Directive: Reproduce word for word the items from the line containing "is (819, 1456)." through the final line of the items, with both of those lines included. Omit the pictures.

━━━━━ Extracted records

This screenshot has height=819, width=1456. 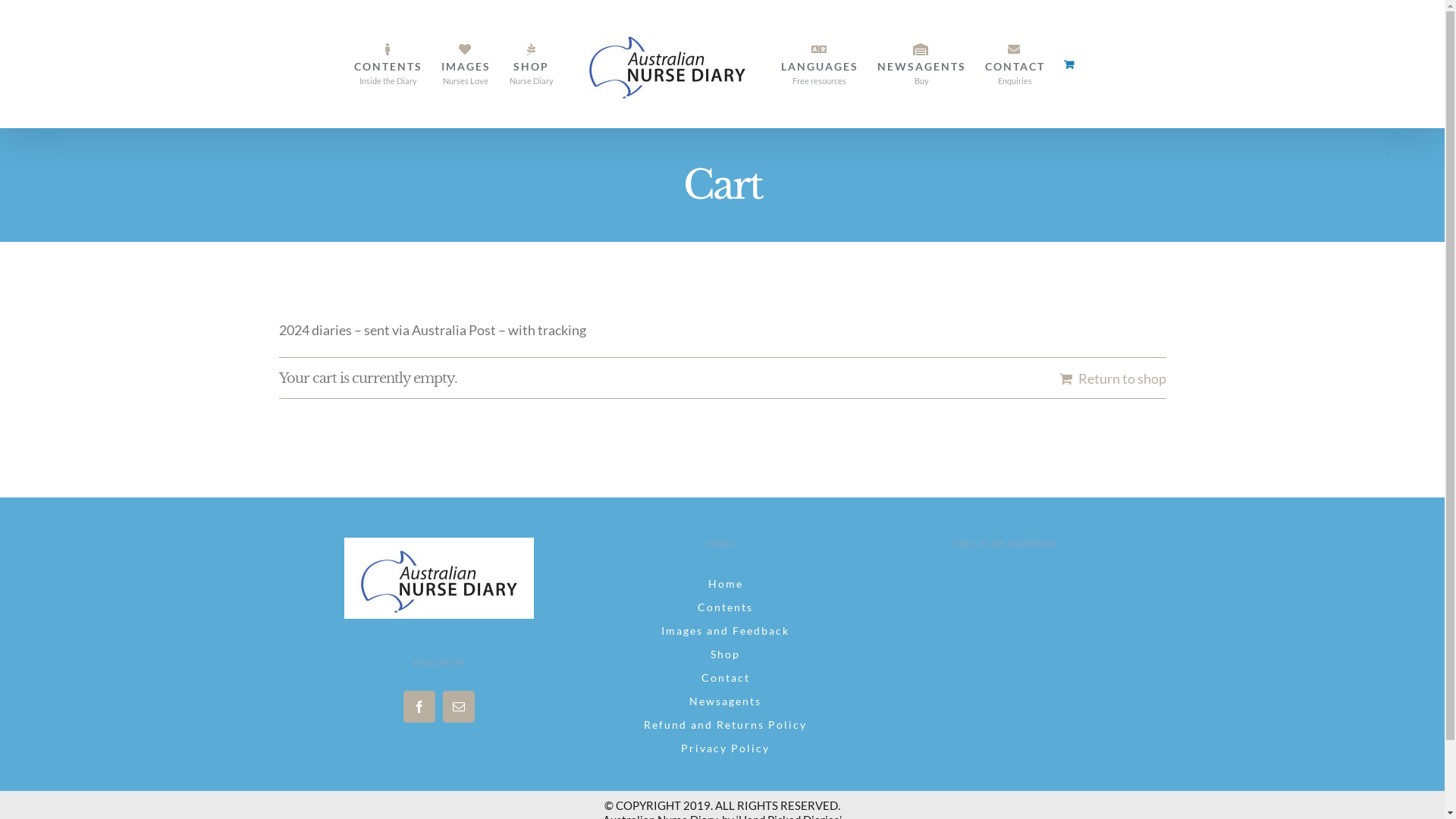 What do you see at coordinates (1112, 377) in the screenshot?
I see `'Return to shop'` at bounding box center [1112, 377].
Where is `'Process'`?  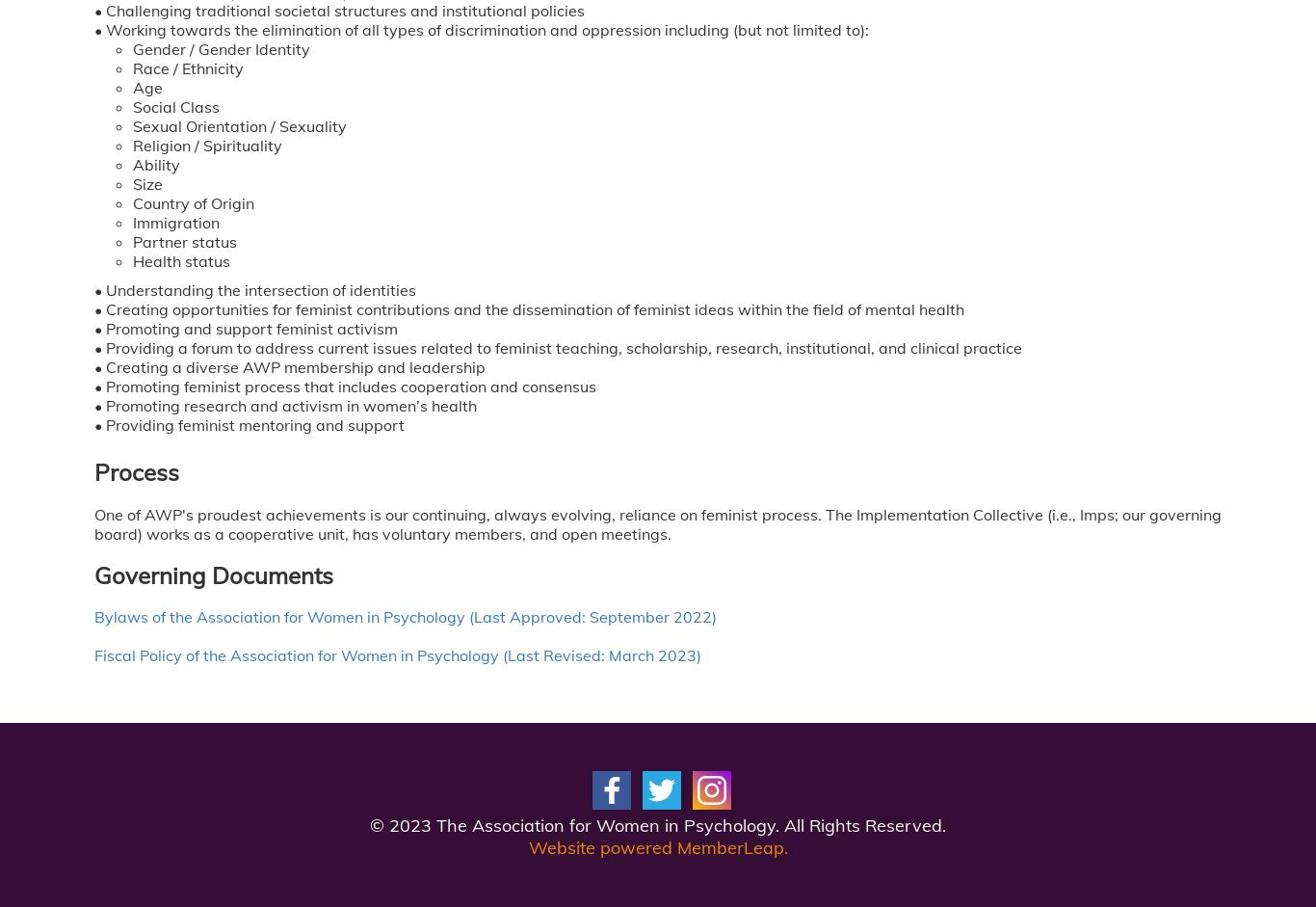
'Process' is located at coordinates (136, 470).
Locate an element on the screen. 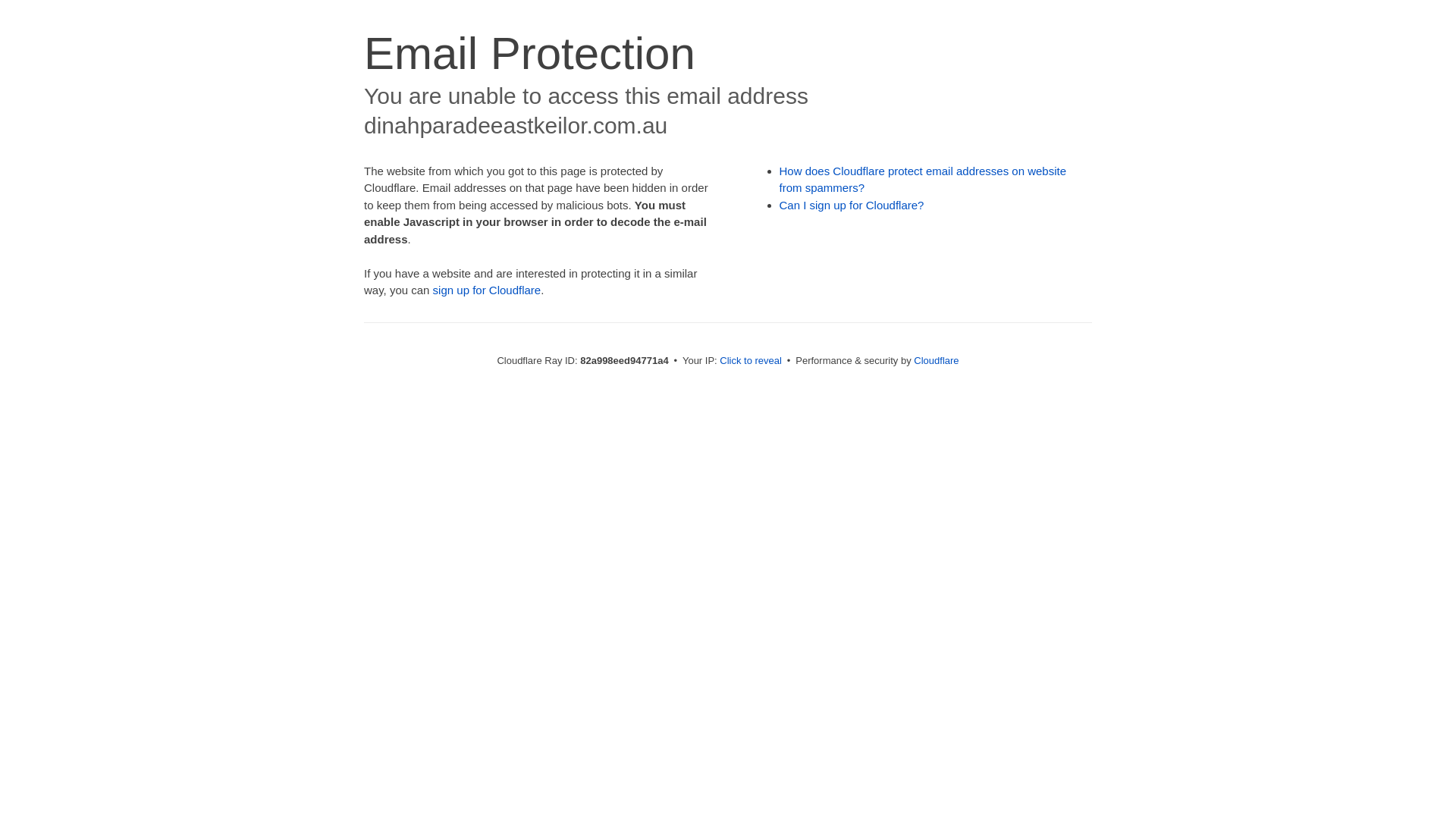 The width and height of the screenshot is (1456, 819). 'Click to reveal' is located at coordinates (750, 360).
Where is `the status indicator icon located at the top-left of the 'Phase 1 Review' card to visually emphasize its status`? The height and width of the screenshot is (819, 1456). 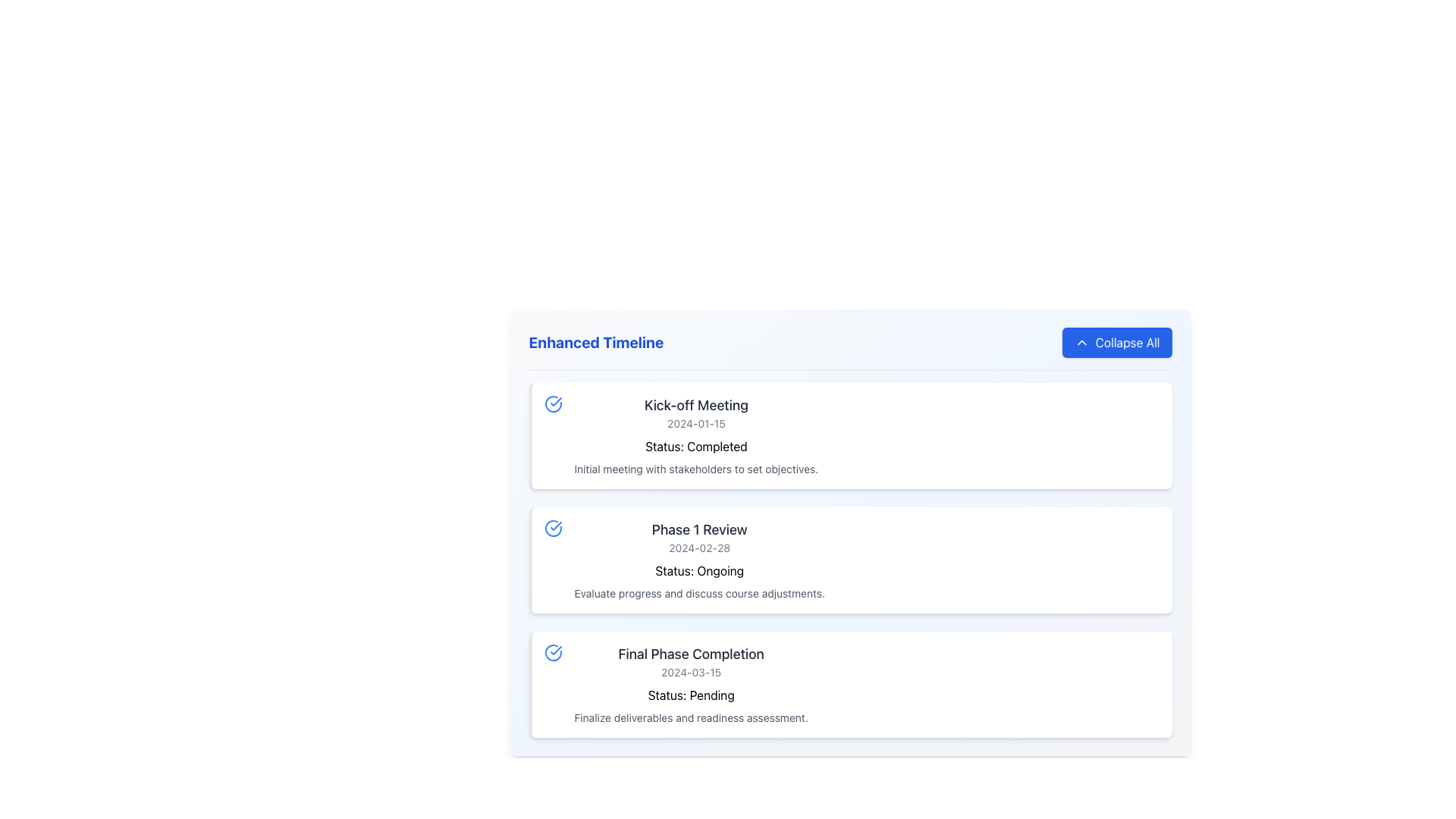
the status indicator icon located at the top-left of the 'Phase 1 Review' card to visually emphasize its status is located at coordinates (552, 528).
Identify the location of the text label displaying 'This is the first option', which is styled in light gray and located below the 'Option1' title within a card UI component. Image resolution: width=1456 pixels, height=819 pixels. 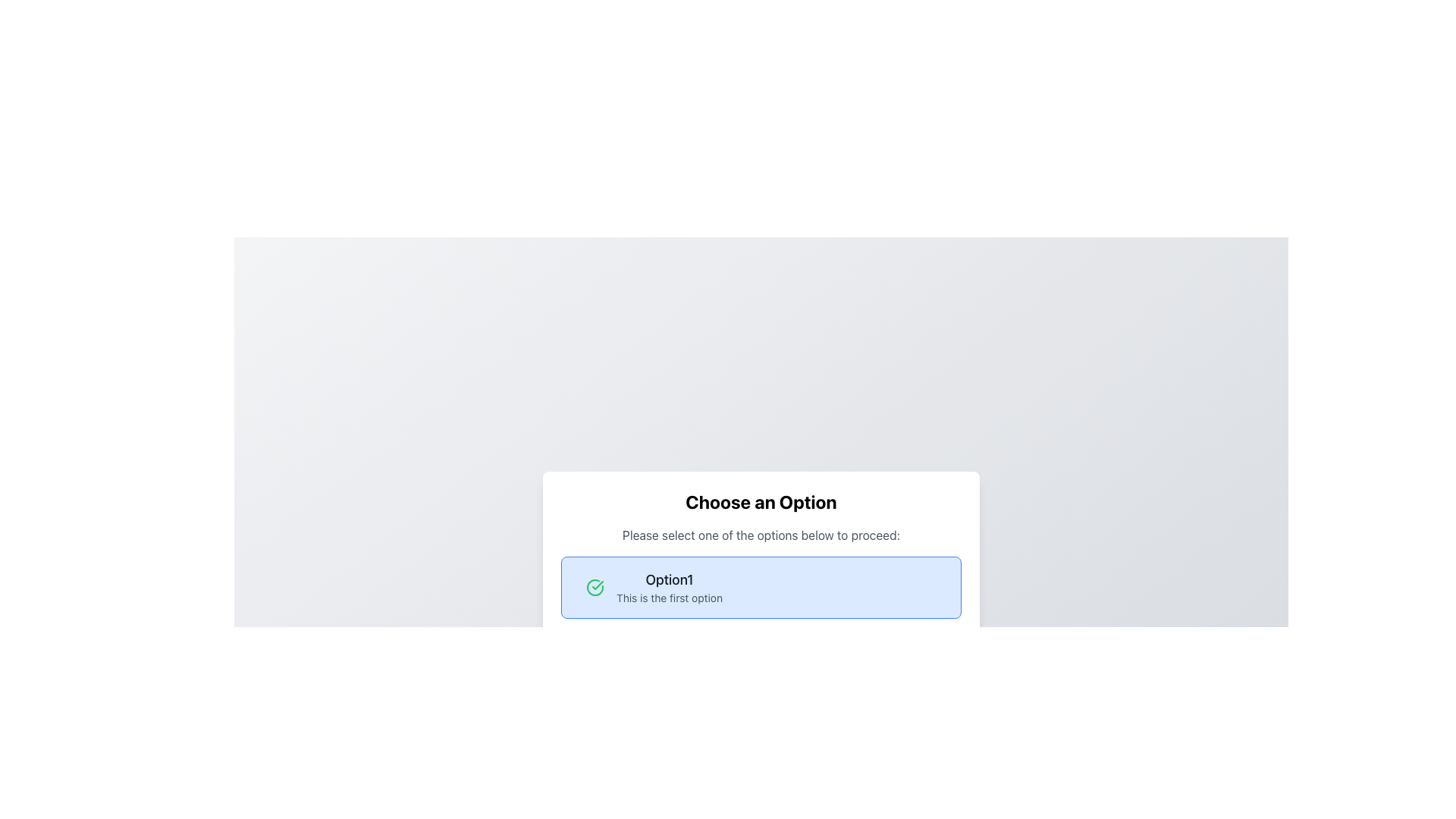
(669, 598).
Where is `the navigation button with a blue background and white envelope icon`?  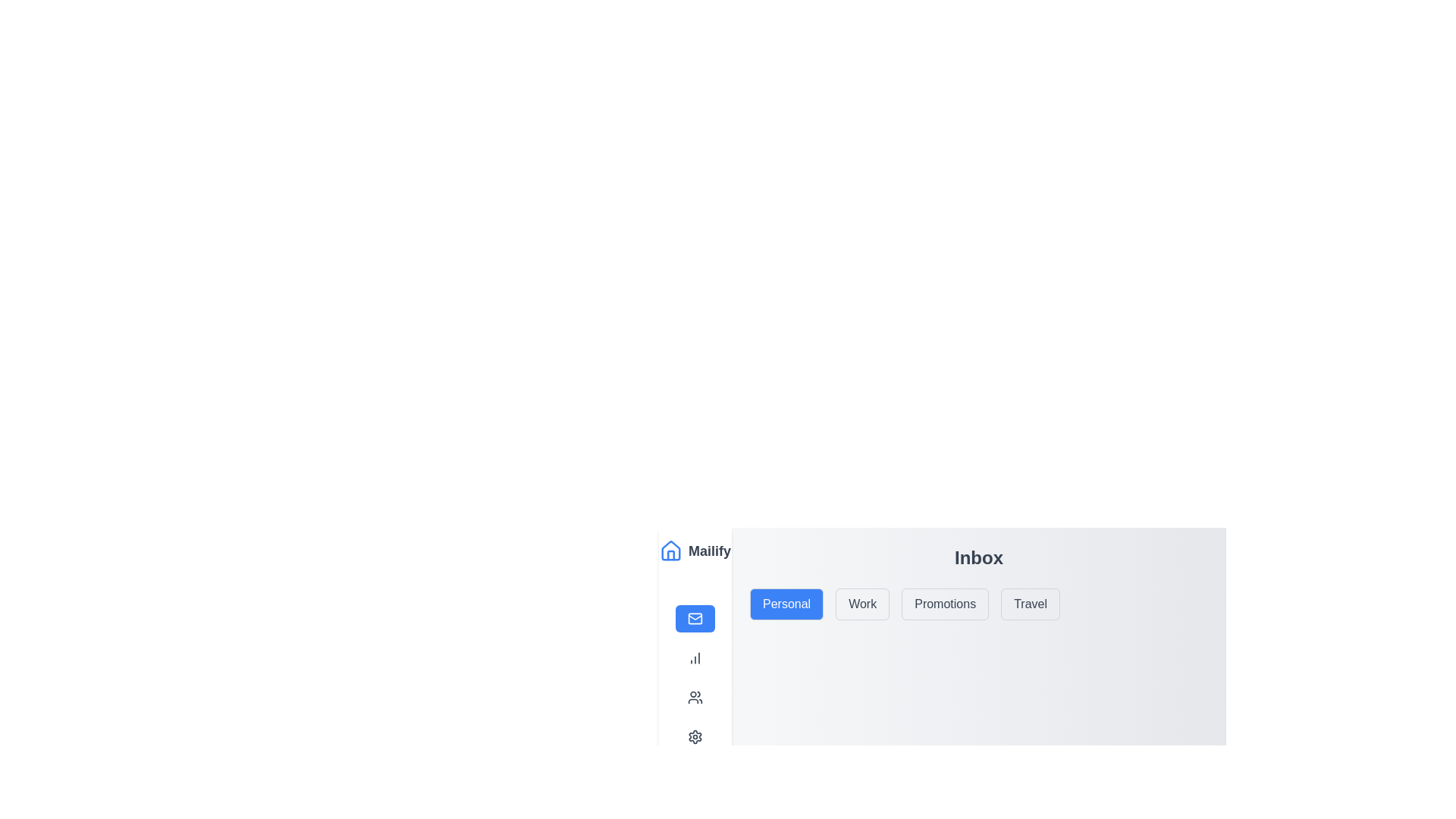
the navigation button with a blue background and white envelope icon is located at coordinates (694, 619).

━━━━━━━━━━

Reply to the task:
Where is `the status indicator icon located at the top-left of the 'Phase 1 Review' card to visually emphasize its status`? The height and width of the screenshot is (819, 1456). 
the status indicator icon located at the top-left of the 'Phase 1 Review' card to visually emphasize its status is located at coordinates (552, 528).
Identify the location of the text label displaying 'This is the first option', which is styled in light gray and located below the 'Option1' title within a card UI component. Image resolution: width=1456 pixels, height=819 pixels. 
(669, 598).
Where is `the navigation button with a blue background and white envelope icon`?  
the navigation button with a blue background and white envelope icon is located at coordinates (694, 619).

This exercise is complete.